Reformat the nroff equation setting to use ties before binary operators
and relations, because there were some pretty terrible line-breaks.
---
 shamir.1 | 210 +++++++++++++--------------------------------------------------
 1 file changed, 41 insertions(+), 169 deletions(-)

diff --git a/shamir.1 b/shamir.1
index ce71a1e..dc5effc 100644
--- a/shamir.1
+++ b/shamir.1
@@ -136,15 +136,7 @@ any
 of them can be used to reassemble the original secret.
 It must be the case that
 .ie t $1 <= "thresh" <= "count" <= 255$.
-.el \{\
-1
-\(<=
-.I thresh
-\(<=
-.I count
-\(<=
-255.
-.\}
+.el .RI "1\~\(<= " thresh "\~\(<= " count "\~\(<= 255."
 .PP
 The first line contains secret-sharing parameters,
 which will be required in any recovery operation.

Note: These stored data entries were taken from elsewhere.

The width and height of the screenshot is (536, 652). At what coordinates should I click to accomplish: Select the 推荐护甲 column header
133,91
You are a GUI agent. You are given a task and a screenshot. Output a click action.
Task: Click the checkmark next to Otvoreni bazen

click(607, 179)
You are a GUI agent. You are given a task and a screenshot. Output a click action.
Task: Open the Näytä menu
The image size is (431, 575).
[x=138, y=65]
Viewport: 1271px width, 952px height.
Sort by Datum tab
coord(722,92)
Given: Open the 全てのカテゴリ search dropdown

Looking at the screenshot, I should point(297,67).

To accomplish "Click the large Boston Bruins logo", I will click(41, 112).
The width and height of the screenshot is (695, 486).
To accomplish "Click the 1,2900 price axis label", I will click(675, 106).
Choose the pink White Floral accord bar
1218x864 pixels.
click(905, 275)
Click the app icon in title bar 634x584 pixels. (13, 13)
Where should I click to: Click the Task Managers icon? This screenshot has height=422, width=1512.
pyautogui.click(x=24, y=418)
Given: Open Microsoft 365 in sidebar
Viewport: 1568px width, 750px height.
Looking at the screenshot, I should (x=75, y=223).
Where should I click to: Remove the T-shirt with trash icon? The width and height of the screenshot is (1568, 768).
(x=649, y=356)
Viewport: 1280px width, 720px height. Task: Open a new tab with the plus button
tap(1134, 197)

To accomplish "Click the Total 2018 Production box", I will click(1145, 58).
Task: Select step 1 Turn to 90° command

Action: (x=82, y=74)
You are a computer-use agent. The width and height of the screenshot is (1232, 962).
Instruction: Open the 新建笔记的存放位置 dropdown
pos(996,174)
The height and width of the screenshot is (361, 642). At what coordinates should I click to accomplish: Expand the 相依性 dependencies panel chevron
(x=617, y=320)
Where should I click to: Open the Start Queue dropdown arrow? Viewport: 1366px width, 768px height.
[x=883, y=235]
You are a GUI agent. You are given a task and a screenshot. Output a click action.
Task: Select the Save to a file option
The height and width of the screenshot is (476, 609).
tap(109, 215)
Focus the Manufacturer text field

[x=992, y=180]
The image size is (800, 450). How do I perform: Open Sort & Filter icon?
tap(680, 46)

@@ -332,12 +324,7 @@ Its slots are as follows.
 The share's index,
 as a decimal integer;
 .ie t $0 <= i < "count"$.
-.el \{\
-0 \(<=
-.I i
-<
-.IR count .
-.\}
+.el .RI "0\~\(<= " i "\~< " count .
 .TP
 .B y
 The share data, Base64 encoded.
@@ -351,85 +338,42 @@ Let
 be a field.
 Suppose we are given a secret
 .ie t $s member k$
-.el \{\
-.I s
-\*(mo
-.I k
-.\}
+.el .IR s \~\*(mo\~ k
 which we want to split into shares
 such that any $t$ of them can be used to recover
 .IR s .
 Choose coefficients
 .ie t $a sub i member k$
-.el \{\
-.IR a _ i
-\*(mo
-.I k
-.\}
+.el .IR a _ i \~\*(mo\~ k
 for
 .ie t $1 <= i < t$
-.el \{\
-1 \(<=
-.I i
-<
-.I t
-.\}
+.el .RI "1\~\(<= " i \~<\~ t
 at random.
 Let 
 .ie t $p(x) = s + a sub 1 x + ... + a sub {t-1} x sup {t-1}$.
 .el \{\
-.IR p ( x )
-=
-.I s
-+
-.IR a _1
-.I x
-+ ... +
-.IR a _( t \-1)
-.IR x ^( t \-1).
+.IR p ( x ")\~= " s "\~+ " a "_1\~+ ...\~+"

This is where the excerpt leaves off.